As they reported online yesterday in Nature Genetics, the researchers sifted through a multitude of possible mutations in the cystic fibrosis transmembrane conductance regulator gene CFTR, using information from almost 40,000 CF patients to try to determine which changes are harmless and which are apt to have clinical or functional effects.
Their analysis produced a set of 127 CFTR alleles that appear capable of causing CF, along with several dozen variants with either neutral or still-uncertain effects. The collection is expected to prove useful for understanding CF biology and targeting treatments to match mutant alleles present in CFTR, when possible. It should also help in screening newborns for CF and determining the carrier status of individuals with variant versions of the gene.
"Since not all mutations cause disease, sequencing the DNA in both copies of your CFTR gene and finding an abnormality in one wouldn't tell us if you are a carrier for CF unless we knew if that abnormality causes CF," senior author Garry Cutting, a pediatrics researcher with JHU's McKusick-Nathans Institute of Genetic Medicine, said in a statement.
"Until this new work, more than a quarter of couples in which both partners were found to carry a CFTR mutation were left wondering if their mutations were going to affect their offspring," Cutting said. "Now it's down to 9 percent."
Researchers have long known that affected individuals inherit CF recessively when both of his or her parents each pass on a mutated copy of the CFTR gene. But the clinical significance of many alternative alleles in the gene remains murky, even though this list of variants continues to grow.
"Almost 2,000 variants have been reported in the CFTR coding and flanking sequences," authors of the new study noted, "but the disease liability of only a few dozen variants has been ascertained."
In the hopes of untangling some of this clinical uncertainty, the team turned to data from CF registries and clinics across North America and Europe for an effort known as the Clinical and Functional Translation of CFTR — or CFTR2 — project, ultimately bringing together genotype and phenotype information for 39,696 individuals with the disease.
For the first phase of the CFTR2 project, researchers focused on CFTR variants found with at least 0.01 percent frequency in the individuals, which whittled the list of potential CF risk variants in the group down from 1,044 variants to 159 variants.
"Together, these 159 variants accounted for 96.4 percent of the identified cystic fibrosis alleles in CFTR2," they noted. "Our efforts focused on the evaluation of the disease liability of these 159 variants to maximize clinical sensitivity for cystic fibrosis genetic testing."
Of those, 127 variants met the investigators' criteria for producing both functional changes in CFTR as well as clinical effects, such as changes in sweat chloride concentrations, a marker for CF severity.
That set of variants represents an estimated 95.4 percent of the disease-causing alleles present in the patients considered, they reported.
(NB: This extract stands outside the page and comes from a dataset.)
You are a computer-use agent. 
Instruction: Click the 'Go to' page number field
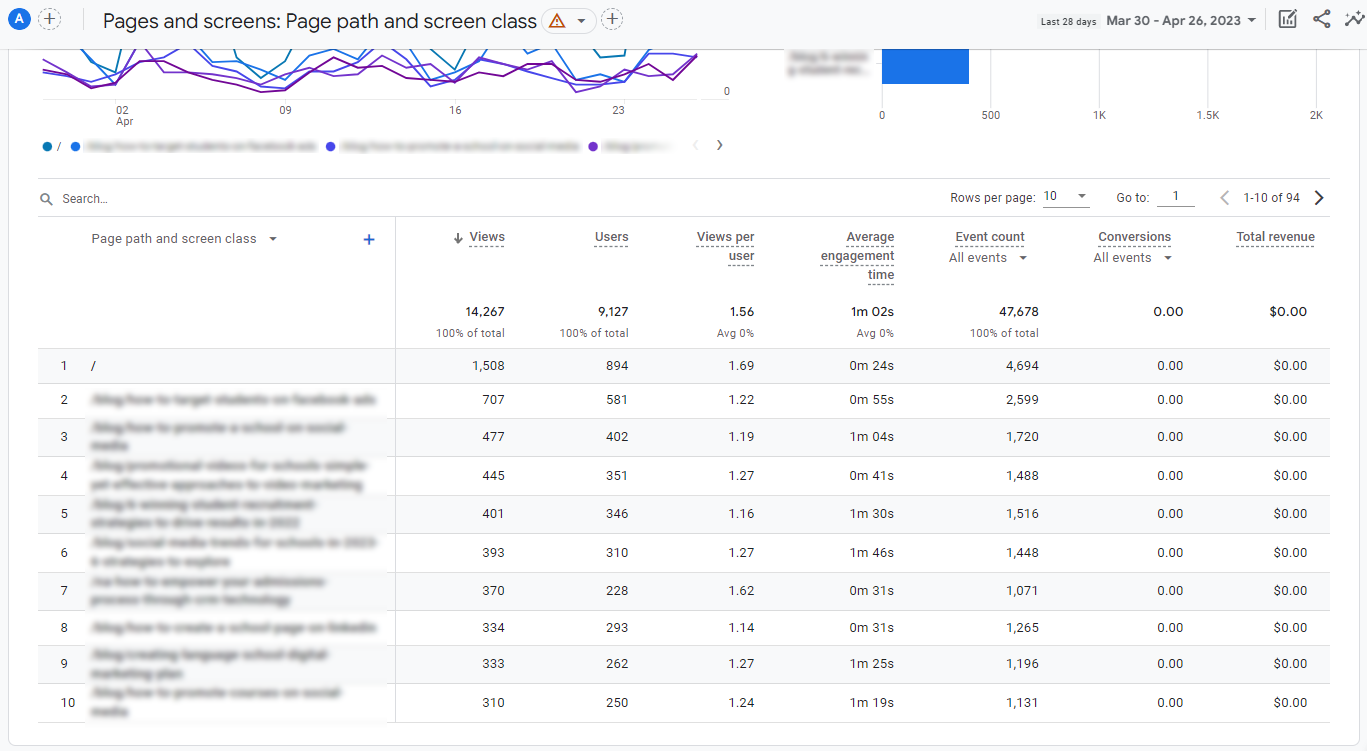pyautogui.click(x=1176, y=197)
It also brings the list of CF culprits up dramatically from the 23 risk alleles known prior to the study.
Among the other 32 variants were a dozen variants with apparently neutral effects and 20 variants with yet-undetermined clinical and functional consequences, according to a disease penetrance analysis done with data for more than 2,000 fathers with CF-affected children.
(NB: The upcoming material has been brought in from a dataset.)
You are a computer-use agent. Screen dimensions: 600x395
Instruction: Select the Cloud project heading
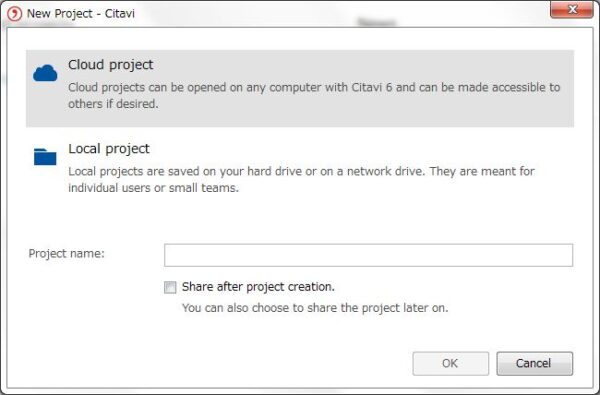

"The indeterminate variants as well as over 1,600 CFTR variants that are unclassified remain a diagnostic dilemma," the study's authors wrote, noting that machine learning methods may bolster the ability to predict variants' functional effects computationally.
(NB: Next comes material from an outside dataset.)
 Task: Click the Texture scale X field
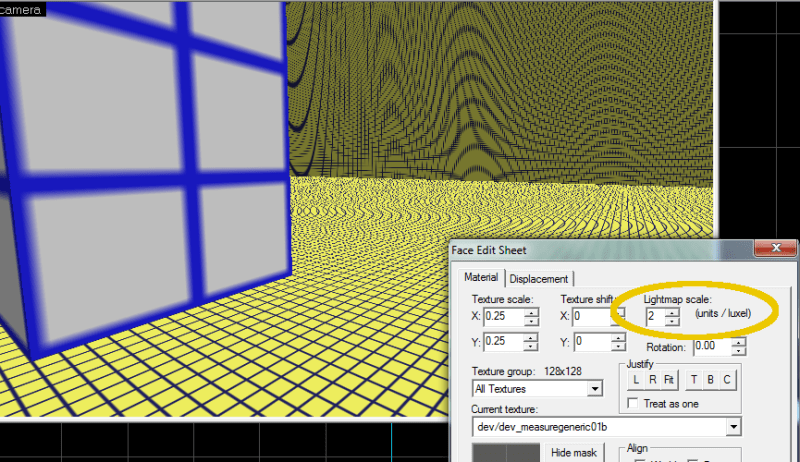503,316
In the meantime, the group is optimistic that the existing set of CF-causing alleles will have applications in understanding, detecting, and perhaps even treating the disease. Vertex Pharmaceuticals already offers a drug called Kalydeco (ivacaftor) that targets a CFTR mutation found in around 4 percent of CF sufferers, prompting interest in other targeted treatments.
"It's our hope that the functional data we have provided for these other mutations can be used to find additional drugs for specific CF mutations," Cutting said in a statement.